Magazine of literary reviews

The Los Angeles Review of Books (LARB is a literary review magazine covering the national and international book scenes. A preview version launched on Tumblr in April 2011, and the official website followed one year later in April 2012. A print edition premiered in May 2013.

Founded by Tom Lutz, Chair of the Creative Writing Department at the University of California, Riverside, the Review seeks to redress the decline in Sunday book supplements by creating an online “encyclopedia of contemporary literary discussion.”

== Coverage ==
The LARB features reviews of new fiction, poetry, and nonfiction; original reviews of classic texts; essays on contemporary art, politics, and culture; and literary news from abroad, including Mexico City, London, and St. Petersburg.

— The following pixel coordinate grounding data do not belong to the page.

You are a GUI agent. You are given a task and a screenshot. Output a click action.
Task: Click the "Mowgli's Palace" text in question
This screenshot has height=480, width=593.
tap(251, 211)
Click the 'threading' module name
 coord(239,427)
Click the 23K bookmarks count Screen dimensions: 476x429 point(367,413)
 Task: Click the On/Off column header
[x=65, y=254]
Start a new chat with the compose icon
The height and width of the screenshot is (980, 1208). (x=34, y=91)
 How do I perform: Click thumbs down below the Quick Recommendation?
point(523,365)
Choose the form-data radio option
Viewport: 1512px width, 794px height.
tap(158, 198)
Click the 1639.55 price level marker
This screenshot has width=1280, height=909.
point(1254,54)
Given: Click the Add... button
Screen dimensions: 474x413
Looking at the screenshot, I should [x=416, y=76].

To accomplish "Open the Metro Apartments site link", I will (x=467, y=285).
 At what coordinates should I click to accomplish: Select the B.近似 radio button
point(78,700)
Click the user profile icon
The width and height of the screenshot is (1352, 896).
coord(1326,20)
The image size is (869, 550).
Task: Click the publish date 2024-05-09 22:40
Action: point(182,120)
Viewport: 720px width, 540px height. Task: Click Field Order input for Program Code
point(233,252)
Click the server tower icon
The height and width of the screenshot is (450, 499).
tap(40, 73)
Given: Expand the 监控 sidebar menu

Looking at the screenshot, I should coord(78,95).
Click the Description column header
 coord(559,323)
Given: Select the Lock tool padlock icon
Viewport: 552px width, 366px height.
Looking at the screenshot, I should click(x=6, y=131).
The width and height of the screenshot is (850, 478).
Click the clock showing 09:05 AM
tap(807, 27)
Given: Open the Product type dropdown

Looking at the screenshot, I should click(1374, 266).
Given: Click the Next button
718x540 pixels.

The site also proposes looking seriously at detective fiction, thrillers, comics, graphic novels, and other writing often dismissed as genre fiction, and printing reviews of books published by university presses. Of these plans, Lutz has said: “What’s considered worthy of study in the literary world has shifted radically over the past 50 years, and it reflects the natural evolution of academic thought, which is constantly raising questions about what matters.”

== Contributors ==
The site also features input from more than 200 contributing editors, including Reza Aslan, Aimee Bender, T. C. Boyle, Antonio Damasio, Jonathan Kirsch, Chris Kraus, Jonathan Lethem, Jeffrey Eugenides, Jane Smiley, David Shields, Greil Marcus, Jaron Lanier and Jerry Stahl.